The complaint claims that Greg Sargent’s June 13 article, “Trump just invited another Russian attack. Mitch McConnell is making one more likely,” contained the defamatory statement that Special Counsel Robert Mueller concluded that Trump’s campaign “tried to conspire with” a “sweeping and systematic” attack by Russia during the 2016 election.

The complaint called the remark “false and defamatory,” noting that the opposite is actually true.

“The Mueller Report concluded there was no conspiracy between the Campaign and the Russian government, and no United States person intentionally coordinated with Russia’s efforts to interfere with the 2016 election,” the complaint said.

A second Post article by Paul Waldman that was published on June 20 headlined, “Trump: I can win reelection with just my base,” included the comment, “Who knows what sort of aid Russia and North Korea will give to the Trump campaign, now that he has invited them to offer their assistance?”

The complaint said that this observation is also “false and defamatory” because there “has never been any statement by anyone associated with the Campaign or the administration ‘inviting’ Russia or North Korea to assist the campaign in 2019 or beyond.”

The Trump campaign feels the Post was “well aware at the time of publishing the foregoing statements that they were not true” but published then anyway.

The Washington Post did not immediately respond to a request for comment.

“There also has never been any reporting that the Campaign has ever had any contact with North Korea relating to any United States election,” the complaint added. “Obviously, the Mueller Report is a public record that has been extensively reported in The Post.”

The complaint also claimed “there is an extensive record of statements from the Campaign and the White House expressly disavowing any intention to seek Russian assistance” and “there is not a shred of evidence that there have been any contacts between the Campaign and North Korea.”

The Trump campaign said it filed the lawsuit to “publicly establish the truth,” “properly inform” readers of true facts and “seek appropriate remedies for the harm caused” by the reporting.

“The articles at issue herein also are part of the Post’s systematic pattern of bias against the Campaign, designed to maliciously interfere with and damage its reputation and ultimately cause the organization to fail,” the complaint stated

“The Campaign was damaged in the millions of dollars, the specific amount to be proven at trial,” the complaint added.

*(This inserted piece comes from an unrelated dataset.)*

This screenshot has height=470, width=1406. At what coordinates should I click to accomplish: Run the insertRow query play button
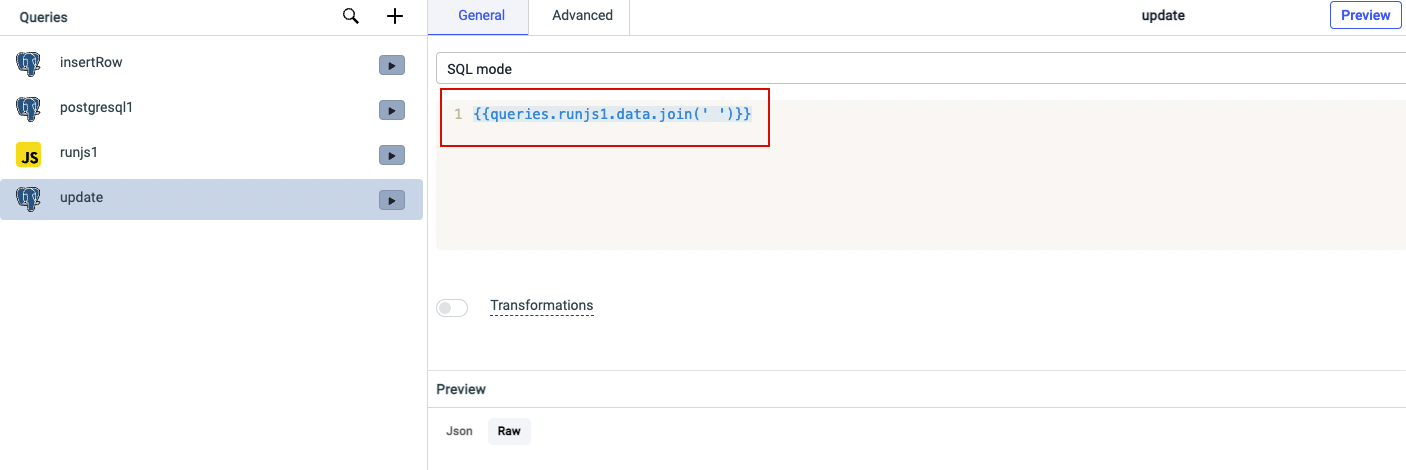pos(391,65)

Lawsuits for libel against media organizations by public figures must clear a high bar, and require a showing that the media organization was reckless in reporting a falsehood -- meaning either that the organization knew the information was false, or intentionally disregarded a significant risk that the material was false.

Last week, the Trump campaign  filed a similar libel lawsuit against what it called the "extremely biased" New York Times, saying the paper's March 27, 2019 op-ed titled “The Real Trump-Russia Quid Pro Quo" amounted to a knowingly false smear intended to "improperly influence the presidential election in November 2020."

Ironically, the Post published an opinion piece on Saturday that declared the “lawsuit against the New York Times is almost certainly dead on arrival in the courts” and "exemplifies the threat the Trump presidency poses to First Amendment values and freedom of the press.”

The Times lawsuit seeks "compensatory damages in the millions of dollars," as well as punitive damages and legal fees. Knowing that then-Special Counsel Robert Mueller was about to exonerate President Trump, the campaign argues in the lawsuit, the Times sought to quickly "damage" the president's campaign "before the Mueller Report would be released debunking the conspiracy claims."

In a statement, the Times shot back: "The Trump Campaign has turned to the courts to try to punish an opinion writer for having an opinion they find unacceptable. Fortunately, the law protects the right of Americans to express their judgments and conclusions, especially about events of public importance. We look forward to vindicating that right in this case."